:: Entries provided ::
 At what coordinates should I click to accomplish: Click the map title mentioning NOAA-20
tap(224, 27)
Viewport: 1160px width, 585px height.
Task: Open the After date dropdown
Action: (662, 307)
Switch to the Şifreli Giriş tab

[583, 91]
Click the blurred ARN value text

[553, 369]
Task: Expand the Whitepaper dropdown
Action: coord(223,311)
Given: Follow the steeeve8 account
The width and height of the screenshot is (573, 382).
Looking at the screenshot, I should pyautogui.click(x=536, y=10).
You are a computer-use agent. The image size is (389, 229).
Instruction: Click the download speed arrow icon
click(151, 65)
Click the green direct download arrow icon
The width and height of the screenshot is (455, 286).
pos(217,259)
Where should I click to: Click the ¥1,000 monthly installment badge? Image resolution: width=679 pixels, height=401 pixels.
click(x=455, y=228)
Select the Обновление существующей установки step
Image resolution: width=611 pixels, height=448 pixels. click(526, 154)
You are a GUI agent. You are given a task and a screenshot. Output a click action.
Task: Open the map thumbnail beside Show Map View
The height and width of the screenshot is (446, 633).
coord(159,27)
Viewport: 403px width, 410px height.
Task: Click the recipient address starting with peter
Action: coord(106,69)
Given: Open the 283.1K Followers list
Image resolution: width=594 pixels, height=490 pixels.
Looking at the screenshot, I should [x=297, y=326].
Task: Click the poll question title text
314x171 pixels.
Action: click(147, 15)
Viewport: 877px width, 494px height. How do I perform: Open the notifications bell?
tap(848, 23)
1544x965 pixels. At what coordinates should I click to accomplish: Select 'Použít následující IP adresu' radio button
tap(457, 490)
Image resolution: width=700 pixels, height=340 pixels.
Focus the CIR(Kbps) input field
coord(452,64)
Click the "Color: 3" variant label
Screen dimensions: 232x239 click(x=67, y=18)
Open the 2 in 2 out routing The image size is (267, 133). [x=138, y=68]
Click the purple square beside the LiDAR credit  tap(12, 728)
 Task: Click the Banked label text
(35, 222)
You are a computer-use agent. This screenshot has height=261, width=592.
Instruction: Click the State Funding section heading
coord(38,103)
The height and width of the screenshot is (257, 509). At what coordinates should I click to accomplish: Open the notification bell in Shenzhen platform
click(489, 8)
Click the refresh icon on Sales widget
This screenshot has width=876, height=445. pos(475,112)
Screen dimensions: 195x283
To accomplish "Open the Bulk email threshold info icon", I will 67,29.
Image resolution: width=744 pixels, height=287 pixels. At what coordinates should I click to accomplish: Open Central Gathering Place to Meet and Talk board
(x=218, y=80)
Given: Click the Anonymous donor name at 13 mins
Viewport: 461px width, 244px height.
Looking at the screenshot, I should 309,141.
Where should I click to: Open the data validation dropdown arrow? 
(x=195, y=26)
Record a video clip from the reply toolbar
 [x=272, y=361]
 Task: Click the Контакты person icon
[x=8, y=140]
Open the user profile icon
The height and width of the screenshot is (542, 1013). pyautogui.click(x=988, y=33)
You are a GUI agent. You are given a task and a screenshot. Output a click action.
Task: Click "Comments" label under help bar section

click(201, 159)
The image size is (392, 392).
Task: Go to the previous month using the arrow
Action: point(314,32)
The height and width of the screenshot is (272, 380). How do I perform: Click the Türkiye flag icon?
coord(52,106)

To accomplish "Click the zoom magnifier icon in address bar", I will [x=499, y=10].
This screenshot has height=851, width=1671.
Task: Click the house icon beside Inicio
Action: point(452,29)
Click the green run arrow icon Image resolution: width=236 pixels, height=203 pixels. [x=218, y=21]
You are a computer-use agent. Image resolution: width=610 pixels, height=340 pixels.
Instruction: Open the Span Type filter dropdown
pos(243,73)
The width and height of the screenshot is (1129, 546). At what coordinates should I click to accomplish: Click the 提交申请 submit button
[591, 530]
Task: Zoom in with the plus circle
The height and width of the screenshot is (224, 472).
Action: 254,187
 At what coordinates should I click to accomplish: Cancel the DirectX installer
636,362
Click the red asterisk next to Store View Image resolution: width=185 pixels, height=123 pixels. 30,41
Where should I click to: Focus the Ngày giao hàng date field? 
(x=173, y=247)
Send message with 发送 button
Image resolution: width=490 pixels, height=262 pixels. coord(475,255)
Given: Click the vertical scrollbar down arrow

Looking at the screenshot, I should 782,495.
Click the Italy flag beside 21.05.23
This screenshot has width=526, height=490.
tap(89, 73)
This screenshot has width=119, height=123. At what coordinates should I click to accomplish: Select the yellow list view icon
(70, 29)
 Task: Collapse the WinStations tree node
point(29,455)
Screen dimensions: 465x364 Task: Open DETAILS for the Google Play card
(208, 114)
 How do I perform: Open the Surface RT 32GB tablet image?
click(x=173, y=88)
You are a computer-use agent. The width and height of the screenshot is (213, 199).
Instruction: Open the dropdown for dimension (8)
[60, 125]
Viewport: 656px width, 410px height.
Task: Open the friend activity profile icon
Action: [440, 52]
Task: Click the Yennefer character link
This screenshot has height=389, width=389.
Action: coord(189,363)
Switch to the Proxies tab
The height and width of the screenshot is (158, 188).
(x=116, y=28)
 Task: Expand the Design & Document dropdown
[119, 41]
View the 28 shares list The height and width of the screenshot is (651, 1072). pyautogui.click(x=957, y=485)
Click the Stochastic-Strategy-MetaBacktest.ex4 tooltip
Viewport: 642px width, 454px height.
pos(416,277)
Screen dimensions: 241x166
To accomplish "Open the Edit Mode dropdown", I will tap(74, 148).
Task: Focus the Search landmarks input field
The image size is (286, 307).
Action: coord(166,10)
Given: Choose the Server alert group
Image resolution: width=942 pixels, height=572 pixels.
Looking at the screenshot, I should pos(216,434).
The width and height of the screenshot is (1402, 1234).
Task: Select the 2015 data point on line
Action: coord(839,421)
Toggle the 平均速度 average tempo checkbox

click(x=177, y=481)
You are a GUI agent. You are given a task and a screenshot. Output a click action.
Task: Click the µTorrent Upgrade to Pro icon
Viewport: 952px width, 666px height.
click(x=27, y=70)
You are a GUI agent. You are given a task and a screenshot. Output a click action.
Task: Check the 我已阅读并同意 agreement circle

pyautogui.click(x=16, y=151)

:: Problem to solve ::
All of the material, restated exactly, is the expected result.

:: Exercise output ::
 At what coordinates should I click to accomplish: Click the map title mentioning NOAA-20
tap(224, 27)
Viewport: 1160px width, 585px height.
Task: Open the After date dropdown
Action: (662, 307)
Switch to the Şifreli Giriş tab

[583, 91]
Click the blurred ARN value text

[553, 369]
Task: Expand the Whitepaper dropdown
Action: coord(223,311)
Given: Follow the steeeve8 account
The width and height of the screenshot is (573, 382).
Looking at the screenshot, I should pyautogui.click(x=536, y=10).
You are a computer-use agent. The image size is (389, 229).
Instruction: Click the download speed arrow icon
click(151, 65)
Click the green direct download arrow icon
The width and height of the screenshot is (455, 286).
pos(217,259)
Where should I click to: Click the ¥1,000 monthly installment badge? Image resolution: width=679 pixels, height=401 pixels.
click(x=455, y=228)
Select the Обновление существующей установки step
Image resolution: width=611 pixels, height=448 pixels. click(526, 154)
You are a GUI agent. You are given a task and a screenshot. Output a click action.
Task: Open the map thumbnail beside Show Map View
The height and width of the screenshot is (446, 633).
coord(159,27)
Viewport: 403px width, 410px height.
Task: Click the recipient address starting with peter
Action: coord(106,69)
Given: Open the 283.1K Followers list
Image resolution: width=594 pixels, height=490 pixels.
Looking at the screenshot, I should [x=297, y=326].
Task: Click the poll question title text
314x171 pixels.
Action: click(147, 15)
Viewport: 877px width, 494px height. How do I perform: Open the notifications bell?
tap(848, 23)
1544x965 pixels. At what coordinates should I click to accomplish: Select 'Použít následující IP adresu' radio button
tap(457, 490)
Image resolution: width=700 pixels, height=340 pixels.
Focus the CIR(Kbps) input field
coord(452,64)
Click the "Color: 3" variant label
Screen dimensions: 232x239 click(x=67, y=18)
Open the 2 in 2 out routing The image size is (267, 133). [x=138, y=68]
Click the purple square beside the LiDAR credit  tap(12, 728)
 Task: Click the Banked label text
(35, 222)
You are a computer-use agent. This screenshot has height=261, width=592.
Instruction: Click the State Funding section heading
coord(38,103)
The height and width of the screenshot is (257, 509). At what coordinates should I click to accomplish: Open the notification bell in Shenzhen platform
click(489, 8)
Click the refresh icon on Sales widget
This screenshot has width=876, height=445. pos(475,112)
Screen dimensions: 195x283
To accomplish "Open the Bulk email threshold info icon", I will 67,29.
Image resolution: width=744 pixels, height=287 pixels. At what coordinates should I click to accomplish: Open Central Gathering Place to Meet and Talk board
(x=218, y=80)
Given: Click the Anonymous donor name at 13 mins
Viewport: 461px width, 244px height.
Looking at the screenshot, I should 309,141.
Where should I click to: Open the data validation dropdown arrow? 
(x=195, y=26)
Record a video clip from the reply toolbar
 [x=272, y=361]
 Task: Click the Контакты person icon
[x=8, y=140]
Open the user profile icon
The height and width of the screenshot is (542, 1013). pyautogui.click(x=988, y=33)
You are a GUI agent. You are given a task and a screenshot. Output a click action.
Task: Click "Comments" label under help bar section

click(201, 159)
The image size is (392, 392).
Task: Go to the previous month using the arrow
Action: point(314,32)
The height and width of the screenshot is (272, 380). How do I perform: Click the Türkiye flag icon?
coord(52,106)

To accomplish "Click the zoom magnifier icon in address bar", I will [x=499, y=10].
This screenshot has height=851, width=1671.
Task: Click the house icon beside Inicio
Action: point(452,29)
Click the green run arrow icon Image resolution: width=236 pixels, height=203 pixels. [x=218, y=21]
You are a computer-use agent. Image resolution: width=610 pixels, height=340 pixels.
Instruction: Open the Span Type filter dropdown
pos(243,73)
The width and height of the screenshot is (1129, 546). At what coordinates should I click to accomplish: Click the 提交申请 submit button
[591, 530]
Task: Zoom in with the plus circle
The height and width of the screenshot is (224, 472).
Action: 254,187
 At what coordinates should I click to accomplish: Cancel the DirectX installer
636,362
Click the red asterisk next to Store View Image resolution: width=185 pixels, height=123 pixels. 30,41
Where should I click to: Focus the Ngày giao hàng date field? 
(x=173, y=247)
Send message with 发送 button
Image resolution: width=490 pixels, height=262 pixels. coord(475,255)
Given: Click the vertical scrollbar down arrow

Looking at the screenshot, I should 782,495.
Click the Italy flag beside 21.05.23
This screenshot has width=526, height=490.
tap(89, 73)
This screenshot has width=119, height=123. At what coordinates should I click to accomplish: Select the yellow list view icon
(70, 29)
 Task: Collapse the WinStations tree node
point(29,455)
Screen dimensions: 465x364 Task: Open DETAILS for the Google Play card
(208, 114)
 How do I perform: Open the Surface RT 32GB tablet image?
click(x=173, y=88)
You are a computer-use agent. The width and height of the screenshot is (213, 199).
Instruction: Open the dropdown for dimension (8)
[60, 125]
Viewport: 656px width, 410px height.
Task: Open the friend activity profile icon
Action: [440, 52]
Task: Click the Yennefer character link
This screenshot has height=389, width=389.
Action: coord(189,363)
Switch to the Proxies tab
The height and width of the screenshot is (158, 188).
(x=116, y=28)
 Task: Expand the Design & Document dropdown
[119, 41]
View the 28 shares list The height and width of the screenshot is (651, 1072). pyautogui.click(x=957, y=485)
Click the Stochastic-Strategy-MetaBacktest.ex4 tooltip
Viewport: 642px width, 454px height.
pos(416,277)
Screen dimensions: 241x166
To accomplish "Open the Edit Mode dropdown", I will tap(74, 148).
Task: Focus the Search landmarks input field
The image size is (286, 307).
Action: coord(166,10)
Given: Choose the Server alert group
Image resolution: width=942 pixels, height=572 pixels.
Looking at the screenshot, I should pos(216,434).
The width and height of the screenshot is (1402, 1234).
Task: Select the 2015 data point on line
Action: coord(839,421)
Toggle the 平均速度 average tempo checkbox

click(x=177, y=481)
You are a GUI agent. You are given a task and a screenshot. Output a click action.
Task: Click the µTorrent Upgrade to Pro icon
Viewport: 952px width, 666px height.
click(x=27, y=70)
You are a GUI agent. You are given a task and a screenshot. Output a click action.
Task: Check the 我已阅读并同意 agreement circle

pyautogui.click(x=16, y=151)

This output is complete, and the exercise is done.